• Data for processing:
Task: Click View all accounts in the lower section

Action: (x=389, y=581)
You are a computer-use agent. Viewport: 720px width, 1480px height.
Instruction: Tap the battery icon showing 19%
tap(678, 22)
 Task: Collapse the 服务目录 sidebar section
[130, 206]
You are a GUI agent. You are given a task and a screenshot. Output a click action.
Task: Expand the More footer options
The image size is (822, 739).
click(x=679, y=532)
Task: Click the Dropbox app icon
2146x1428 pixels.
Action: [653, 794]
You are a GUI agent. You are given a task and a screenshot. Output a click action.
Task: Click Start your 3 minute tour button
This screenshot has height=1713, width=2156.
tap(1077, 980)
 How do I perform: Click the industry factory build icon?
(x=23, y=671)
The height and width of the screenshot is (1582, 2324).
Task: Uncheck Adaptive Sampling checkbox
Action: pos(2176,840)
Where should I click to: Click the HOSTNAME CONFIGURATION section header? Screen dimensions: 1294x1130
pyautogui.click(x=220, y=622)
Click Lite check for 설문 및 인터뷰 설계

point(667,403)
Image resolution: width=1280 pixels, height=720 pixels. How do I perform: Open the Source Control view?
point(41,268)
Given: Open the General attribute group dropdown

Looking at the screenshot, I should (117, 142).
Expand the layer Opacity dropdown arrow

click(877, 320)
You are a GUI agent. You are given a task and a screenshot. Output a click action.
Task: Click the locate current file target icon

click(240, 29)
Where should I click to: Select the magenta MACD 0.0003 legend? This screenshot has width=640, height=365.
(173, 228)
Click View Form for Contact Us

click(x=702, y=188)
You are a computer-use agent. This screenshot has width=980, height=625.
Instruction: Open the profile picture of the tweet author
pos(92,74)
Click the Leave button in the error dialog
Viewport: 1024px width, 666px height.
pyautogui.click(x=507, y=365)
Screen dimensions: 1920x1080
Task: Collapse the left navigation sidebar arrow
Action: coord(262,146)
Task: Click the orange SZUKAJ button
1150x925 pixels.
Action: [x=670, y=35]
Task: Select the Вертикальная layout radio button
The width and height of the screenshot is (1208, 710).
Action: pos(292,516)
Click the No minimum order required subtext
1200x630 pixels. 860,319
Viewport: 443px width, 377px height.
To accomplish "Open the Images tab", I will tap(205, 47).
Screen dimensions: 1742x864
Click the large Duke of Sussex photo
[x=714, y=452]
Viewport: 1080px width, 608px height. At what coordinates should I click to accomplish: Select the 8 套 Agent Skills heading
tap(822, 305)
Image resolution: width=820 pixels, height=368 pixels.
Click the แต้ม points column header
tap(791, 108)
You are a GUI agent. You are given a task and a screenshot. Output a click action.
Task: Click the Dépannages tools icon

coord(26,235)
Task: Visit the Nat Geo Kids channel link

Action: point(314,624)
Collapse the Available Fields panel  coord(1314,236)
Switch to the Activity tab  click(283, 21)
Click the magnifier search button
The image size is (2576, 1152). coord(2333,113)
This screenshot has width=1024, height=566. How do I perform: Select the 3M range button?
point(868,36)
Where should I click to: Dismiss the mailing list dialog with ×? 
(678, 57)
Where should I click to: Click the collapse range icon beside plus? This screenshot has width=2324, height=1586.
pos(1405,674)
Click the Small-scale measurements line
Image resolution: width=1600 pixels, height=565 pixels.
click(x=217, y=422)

• Goal of the exercise: Reproduce the listing above line for line, with no changes to any wording, number, or punctuation.

• Exercise answer:
Task: Click View all accounts in the lower section

Action: (x=389, y=581)
You are a computer-use agent. Viewport: 720px width, 1480px height.
Instruction: Tap the battery icon showing 19%
tap(678, 22)
 Task: Collapse the 服务目录 sidebar section
[130, 206]
You are a GUI agent. You are given a task and a screenshot. Output a click action.
Task: Expand the More footer options
The image size is (822, 739).
click(x=679, y=532)
Task: Click the Dropbox app icon
2146x1428 pixels.
Action: [653, 794]
You are a GUI agent. You are given a task and a screenshot. Output a click action.
Task: Click Start your 3 minute tour button
This screenshot has height=1713, width=2156.
tap(1077, 980)
 How do I perform: Click the industry factory build icon?
(x=23, y=671)
The height and width of the screenshot is (1582, 2324).
Task: Uncheck Adaptive Sampling checkbox
Action: pos(2176,840)
Where should I click to: Click the HOSTNAME CONFIGURATION section header? Screen dimensions: 1294x1130
pyautogui.click(x=220, y=622)
Click Lite check for 설문 및 인터뷰 설계

point(667,403)
Image resolution: width=1280 pixels, height=720 pixels. How do I perform: Open the Source Control view?
point(41,268)
Given: Open the General attribute group dropdown

Looking at the screenshot, I should (117, 142).
Expand the layer Opacity dropdown arrow

click(877, 320)
You are a GUI agent. You are given a task and a screenshot. Output a click action.
Task: Click the locate current file target icon

click(240, 29)
Where should I click to: Select the magenta MACD 0.0003 legend? This screenshot has width=640, height=365.
(173, 228)
Click View Form for Contact Us

click(x=702, y=188)
You are a computer-use agent. This screenshot has width=980, height=625.
Instruction: Open the profile picture of the tweet author
pos(92,74)
Click the Leave button in the error dialog
Viewport: 1024px width, 666px height.
pyautogui.click(x=507, y=365)
Screen dimensions: 1920x1080
Task: Collapse the left navigation sidebar arrow
Action: coord(262,146)
Task: Click the orange SZUKAJ button
1150x925 pixels.
Action: [x=670, y=35]
Task: Select the Вертикальная layout radio button
The width and height of the screenshot is (1208, 710).
Action: pos(292,516)
Click the No minimum order required subtext
1200x630 pixels. 860,319
Viewport: 443px width, 377px height.
To accomplish "Open the Images tab", I will tap(205, 47).
Screen dimensions: 1742x864
Click the large Duke of Sussex photo
[x=714, y=452]
Viewport: 1080px width, 608px height. At what coordinates should I click to accomplish: Select the 8 套 Agent Skills heading
tap(822, 305)
Image resolution: width=820 pixels, height=368 pixels.
Click the แต้ม points column header
tap(791, 108)
You are a GUI agent. You are given a task and a screenshot. Output a click action.
Task: Click the Dépannages tools icon

coord(26,235)
Task: Visit the Nat Geo Kids channel link

Action: point(314,624)
Collapse the Available Fields panel  coord(1314,236)
Switch to the Activity tab  click(283, 21)
Click the magnifier search button
The image size is (2576, 1152). coord(2333,113)
This screenshot has width=1024, height=566. How do I perform: Select the 3M range button?
point(868,36)
Where should I click to: Dismiss the mailing list dialog with ×? 
(678, 57)
Where should I click to: Click the collapse range icon beside plus? This screenshot has width=2324, height=1586.
pos(1405,674)
Click the Small-scale measurements line
Image resolution: width=1600 pixels, height=565 pixels.
click(x=217, y=422)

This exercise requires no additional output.